Perhaps one of the most common cross-practice ASOPs is ASOP No. 41 (ASOP 41) – Actuarial Communications. ASOP 41 gives guidance on essential communications associated with the performance of actuarial services. The current in-use version of ASOP 41 was last revised in 2010. An ongoing exposure draft revision was open for comment until November 1, 2022, however. The changes in that draft included:
- Updated definitions to provide clarity between communications, reports and documentation
- Updates to Section 3, Analysis of Issues and Recommended Practices, and Section 4, Communications and Disclosures, to improve clarity on which requirements would apply to all communications versus those that would apply only to actuarial reports
- Expanded specific guidance for actuarial reports to include a positive disclosure requirement for an assumption or method not selected by the actuary
So why discuss ASOP 41?
Simply, ASOP 41 is essential to the quality of actuarial work product. Communications are fundamental to what we do as actuaries. And ASOP 41’s focus on communications makes it one of the more frequently used and referenced actuarial standards. Another layer of ASOP 41’s importance is its concentration on the role of peer review (internal or external) in actuarial service. ASOP 41 states:
In the actuarial report, the actuary should state the actuarial findings and identify the methods, procedures, assumptions and data used by the actuary with sufficient clarity that another actuary qualified in the same practice area could make an objective appraisal of the reasonableness of the actuary’s work as presented in the actuary’s report.

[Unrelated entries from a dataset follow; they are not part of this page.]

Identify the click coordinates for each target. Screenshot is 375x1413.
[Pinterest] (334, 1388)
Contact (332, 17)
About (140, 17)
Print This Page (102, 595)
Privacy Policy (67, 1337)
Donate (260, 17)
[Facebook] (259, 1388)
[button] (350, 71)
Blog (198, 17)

In addition, Section 3.1.2 states:
(T)he actuary should take appropriate steps to ensure that the form and content (emphasis added) of the actuarial communication are clear and appropriate to the particular circumstance, taking into account the intended audience.
Some questions an actuary may ask regarding this include:
- Is the project scope clearly defined?
- Is the work product clear, and are the text and tables well-organized?
- Are all assumptions and methods specified, and are they reasonable for this assignment?
- Are the results, findings and recommendations reasonable and adequately supported by the analysis?
- Are reliances and limitations properly documented?
At Pinnacle, all actuarial work is required to be peer reviewed to maintain high professional standards and practices. We also work on a number of assignments involving peer review of actuarial products produced by outside parties, including rate filing reviews and financial examinations for departments of insurance.
As actuarial work products are released to outside parties – particularly third parties – it becomes increasingly important that documentation is clear and concise. Having documentation provides a smoother experience for the client, and the third party and the actuary participating in these various reviews.
The proposed changes to ASOP 41 are surely intended to build that experience and foster the integrity of actuarial work. Pinnacle’s practitioners continue to monitor the process of revising ASOP 41 closely and will continue to apply peer review and ASOP 41 standards in the critical work we do on behalf our clients.